Monday, April 17, 2006


This morning I went down to the basement to retrieve my laundry. My dry clothes were on top of the dryer mixed in with some other clothes and one damp pillow. While sifting through the pile to find all my items, I noticed an unpleasant odor wafting from the pillow, I sniffed it and sure enough, I smelled cat piss. Betsy is continually poking fun at me and telling me I'm paranoid because I'll proclaim on a semi-regular basis that something smells of cat urine. Cleaning the rug on Saturday, cat piss, a damp day sitting on the sofa, cat piss, my slippers, cat piss. I mean, the cat did piss in a variety of places before she got fixed and before I located my brain long enough to figure out I could lock her up in the bathroom, and I'm certain there are crevices I couldn't reach or areas of piss that are unbeknownst to me since I didn't take the time to sniff the entire apartment. Besides, cat piss is a potent smell that some say will never ever ever ever ever ever go away, which is why I'll likely be leaving my oh so comfy sofa on the curb when I move. Anyways, back to this morning, I threw the pillow aside in disgust, gathered my clothing and headed upstairs to resume readying myself for work. Then I sniffed my clothes, cat piss, so I threw them on the floor vowing to take care of them after work since I was already 20 min. late and still had not dried my hair or gathered my lunch together. I scheduled an apartment viewing this afternoon 3 blocks from my place, so I stopped at home first to see if Betsy was around to take a look with me, she wasn't, I looked at the apartment, came home, meanwhile Betsy had returned. I told her about the apartment, we chatted a bit, then I started complaining about the nasty pillow and how it transferred it's nasty stench to my freshly washed clothing. She claimed the pillow as hers and reminded me that the cat had not been in her room, and therefore would not have pissed on the pillow. She chuckled, shook her head and told me I was crazy and paranoid. I invited her to smell my clothes, I sniffed them, nothing, they smelled clean. Thinking that my clothes possible aired out I took her downstairs to the source. She sniffed the pillow and claimed it was fine, I sniffed and once again, clean smelling. I've become a woman who is smelling cat piss when it doesn't exist, look at the damage that Lucy has done.
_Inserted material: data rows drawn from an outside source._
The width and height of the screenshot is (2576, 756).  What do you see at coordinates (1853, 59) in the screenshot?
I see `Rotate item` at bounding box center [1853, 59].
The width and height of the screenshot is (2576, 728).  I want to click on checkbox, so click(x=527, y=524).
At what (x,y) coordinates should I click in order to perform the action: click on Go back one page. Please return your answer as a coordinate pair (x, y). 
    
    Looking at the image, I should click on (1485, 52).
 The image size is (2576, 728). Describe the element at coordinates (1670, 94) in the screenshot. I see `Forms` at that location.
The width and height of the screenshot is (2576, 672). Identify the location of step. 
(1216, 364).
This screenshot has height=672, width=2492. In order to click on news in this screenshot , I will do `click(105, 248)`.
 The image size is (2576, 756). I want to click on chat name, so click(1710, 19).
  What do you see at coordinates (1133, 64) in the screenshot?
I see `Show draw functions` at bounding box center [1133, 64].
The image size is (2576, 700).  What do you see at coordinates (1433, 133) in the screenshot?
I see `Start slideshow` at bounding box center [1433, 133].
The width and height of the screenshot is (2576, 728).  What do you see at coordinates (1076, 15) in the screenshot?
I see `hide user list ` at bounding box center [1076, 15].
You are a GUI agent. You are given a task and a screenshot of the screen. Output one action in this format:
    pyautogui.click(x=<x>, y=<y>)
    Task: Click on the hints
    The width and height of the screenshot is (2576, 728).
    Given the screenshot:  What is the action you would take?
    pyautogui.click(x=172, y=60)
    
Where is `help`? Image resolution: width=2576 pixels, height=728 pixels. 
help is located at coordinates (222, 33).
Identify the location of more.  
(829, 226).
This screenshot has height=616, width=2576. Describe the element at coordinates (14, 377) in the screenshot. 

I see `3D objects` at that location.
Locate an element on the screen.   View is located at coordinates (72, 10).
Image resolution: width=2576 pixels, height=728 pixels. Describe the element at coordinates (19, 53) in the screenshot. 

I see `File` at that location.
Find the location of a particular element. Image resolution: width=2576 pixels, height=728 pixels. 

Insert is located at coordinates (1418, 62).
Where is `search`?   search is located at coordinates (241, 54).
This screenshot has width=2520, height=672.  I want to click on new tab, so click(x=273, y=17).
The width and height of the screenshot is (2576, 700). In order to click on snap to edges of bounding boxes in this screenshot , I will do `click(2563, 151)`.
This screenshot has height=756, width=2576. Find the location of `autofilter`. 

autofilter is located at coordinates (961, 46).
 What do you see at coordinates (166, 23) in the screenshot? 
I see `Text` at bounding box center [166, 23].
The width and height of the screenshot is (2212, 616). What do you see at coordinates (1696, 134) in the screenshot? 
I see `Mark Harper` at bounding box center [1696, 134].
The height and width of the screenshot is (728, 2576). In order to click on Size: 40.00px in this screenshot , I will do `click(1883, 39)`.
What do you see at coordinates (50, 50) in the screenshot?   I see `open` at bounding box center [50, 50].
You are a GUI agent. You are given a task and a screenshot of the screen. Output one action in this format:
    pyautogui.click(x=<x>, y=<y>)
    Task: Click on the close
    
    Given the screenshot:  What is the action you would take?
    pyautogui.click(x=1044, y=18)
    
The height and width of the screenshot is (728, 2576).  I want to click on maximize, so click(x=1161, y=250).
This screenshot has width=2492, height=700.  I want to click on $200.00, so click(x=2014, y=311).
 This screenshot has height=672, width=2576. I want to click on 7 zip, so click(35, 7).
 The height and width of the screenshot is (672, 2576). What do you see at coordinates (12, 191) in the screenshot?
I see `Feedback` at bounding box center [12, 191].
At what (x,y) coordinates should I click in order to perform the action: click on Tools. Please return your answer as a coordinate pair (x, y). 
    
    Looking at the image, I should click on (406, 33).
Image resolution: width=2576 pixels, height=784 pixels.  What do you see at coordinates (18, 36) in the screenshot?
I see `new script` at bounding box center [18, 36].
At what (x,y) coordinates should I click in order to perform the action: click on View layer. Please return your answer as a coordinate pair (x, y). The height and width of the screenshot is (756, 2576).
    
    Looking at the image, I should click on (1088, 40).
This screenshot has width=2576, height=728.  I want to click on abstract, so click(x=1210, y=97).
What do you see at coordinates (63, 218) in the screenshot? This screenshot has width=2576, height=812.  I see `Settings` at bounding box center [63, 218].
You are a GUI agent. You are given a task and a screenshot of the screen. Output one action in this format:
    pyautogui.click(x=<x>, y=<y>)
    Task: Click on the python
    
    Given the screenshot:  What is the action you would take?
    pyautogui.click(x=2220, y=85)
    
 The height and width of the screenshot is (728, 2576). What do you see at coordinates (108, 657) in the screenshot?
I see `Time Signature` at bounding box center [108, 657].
Easter dinner was not all that I had hoped, my brother bailed so it was just me, literally ONLY ME and my father and stepmother, my stepbrother was working. First of all, it was awkward, conversation with my father is always awkward, Barb (stepmother) eases the awkwardness but she can only do so much. Second the ham was gross, I think it was some wild boar that my dad had bought off some fellow hunter, it was not your run of the mill piggy. Third, Barb thought she had a can of those deep fried onoins to put on the green bean casserole but was mistaken, so she instead put on triscuits, which didn't quite add the same flavor.